TRY IT:
For every line in the material, print that line exactly.
+++
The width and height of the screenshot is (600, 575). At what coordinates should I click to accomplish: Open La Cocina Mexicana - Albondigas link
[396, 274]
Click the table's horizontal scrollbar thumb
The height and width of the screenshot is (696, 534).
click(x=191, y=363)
+++
EXERCISE RESPONSE:
The width and height of the screenshot is (600, 575). At what coordinates should I click to accomplish: Open La Cocina Mexicana - Albondigas link
[396, 274]
Click the table's horizontal scrollbar thumb
The height and width of the screenshot is (696, 534).
click(x=191, y=363)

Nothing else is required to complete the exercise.